By Linda Homewood
GAINESVILLE, Fla. - Consumers and health-care professionals seeking reliable information about food-drug interactions can turn to a new Web resource, according to a University of Florida pharmacy educator in natural products.
The Web site - www.DrugInteractionCenter.org
- houses a comprehensive database of grapefruit-drug interactions along with supporting scientific literature designed to be an easy-to-use reference tool for health-care professionals and patients.
"Food and other nutrients can impact the effectiveness of prescription and over-the-counter drugs with clinically significant results," said Veronika Butterweck, an assistant professor and co-director of UF's Center for Food-Drug Interaction Research and Education. She announced the new Web tool in a talk on pharmacists' role in informing patients about food-drug interactions at the American Pharmacists Association annual meeting April 3 in Orlando.
In 2003, UF and Tufts University pharmacology experts established the center, with funding from the U.S. Department of Agriculture and assistance from the Florida Department of Citrus, to bring together researchers in pharmacy, medicine and food science to identify and analyze possible food-drug interactions and their effects.
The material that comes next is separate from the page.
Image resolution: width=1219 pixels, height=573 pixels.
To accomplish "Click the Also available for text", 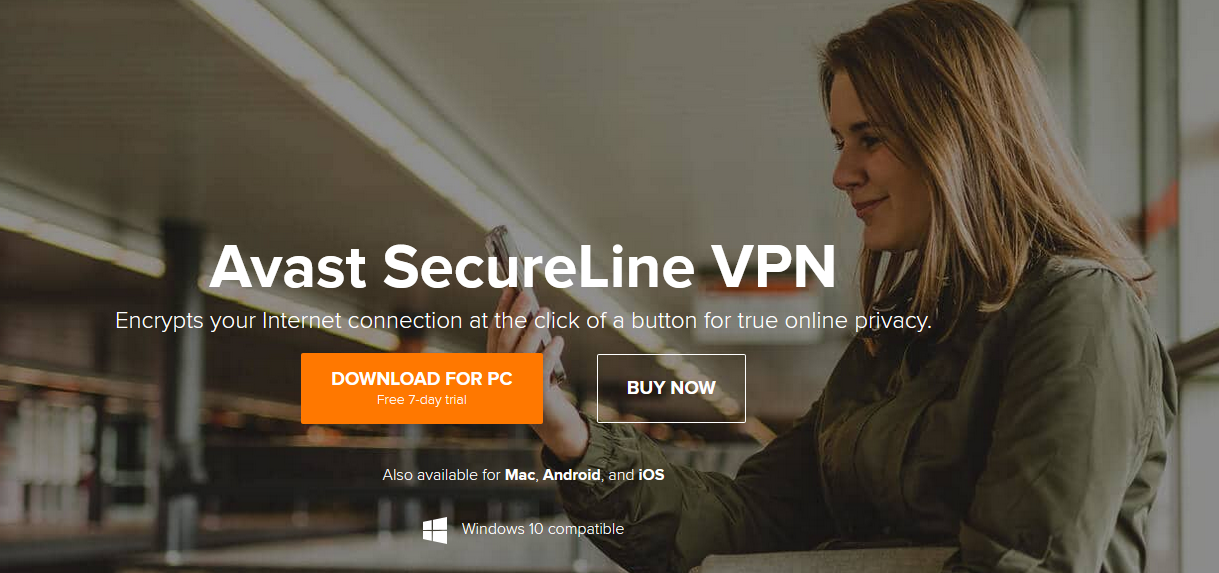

Initially, the center's research efforts focus on grapefruit juice interactions, Butterweck said.
A 2002 questionnaire by Harris Interactive indicated that four out of five physicians and more than half of pharmacists surveyed did not have enough information about how certain drugs can be affected by grapefruit juice, one of the most commonly known sources of food-drug interactions.
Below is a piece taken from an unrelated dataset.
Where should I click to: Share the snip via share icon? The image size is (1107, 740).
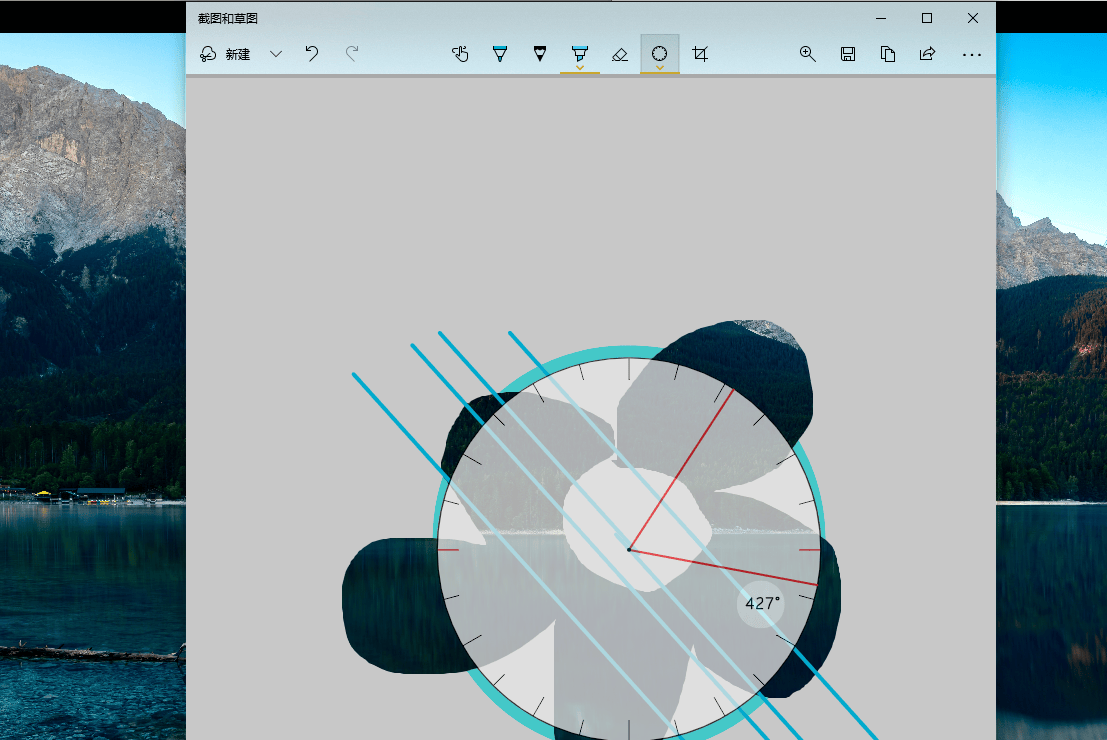928,54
"Since there is a lot of inaccurate and out-of-date information on Web sites, we developed DrugInteractionCenter.org
to provide health-care professionals with a credible resource on grapefruit-drug interactions, which they also can recommend to interested patients," said Hartmut Derendorf, co-director of the center and a distinguished professor at the University of Florida's College of Pharmacy. "Drug interactions with grapefruit are one of the most commonly misunderstood food-drug interactions. While certain prescription drugs interact with grapefruit juice, most do not."
The grapefruit juice effect was discovered in the 1980s when scientists learned that grapefruit juice inhibits the CYP3A4 enzyme, which metabolizes certain drugs. This interference may enhance the body's absorption of affected drugs, causing side effects.
The Web site features include:
* A listing of drugs that interact with grapefruit juice, as well as alternative, non-interacting drugs within the same drug classes that may also support a patient's therapeutic needs.
* Access to detailed scientific summaries of interactions, along with simplified summaries for patients.
* A list of more than 130 relevant research studies and links to the studies on PubMed.
* Distinguishable, color-coded levels of interactions using approved FDA guidelines.
* Pharmacokinetic and pharmacodynamic details of documented grapefruit juice-drug interactions.
* The history of grapefruit juice-drug interactions, including a summary of all discovered facts.
"The grapefruit industry has been fielding inquiries about drug interactions with grapefruit juice for years from concerned consumers who are reluctant to give up the potential health benefits of grapefruit juice," said Dr. David J. Greenblatt, center co-director and a professor and department chairman of pharmacology and experimental therapeutics at Tufts University. "DrugInteractionCenter.org
provides some possible therapeutic options that a health-care professional may want to consider making available to a patient that has concerns about altering their diet."
may help clarify information about drug interactions with grapefruit juice, Greenblatt said he strongly advises patients to discuss the prescription medications they are taking with their health-care providers.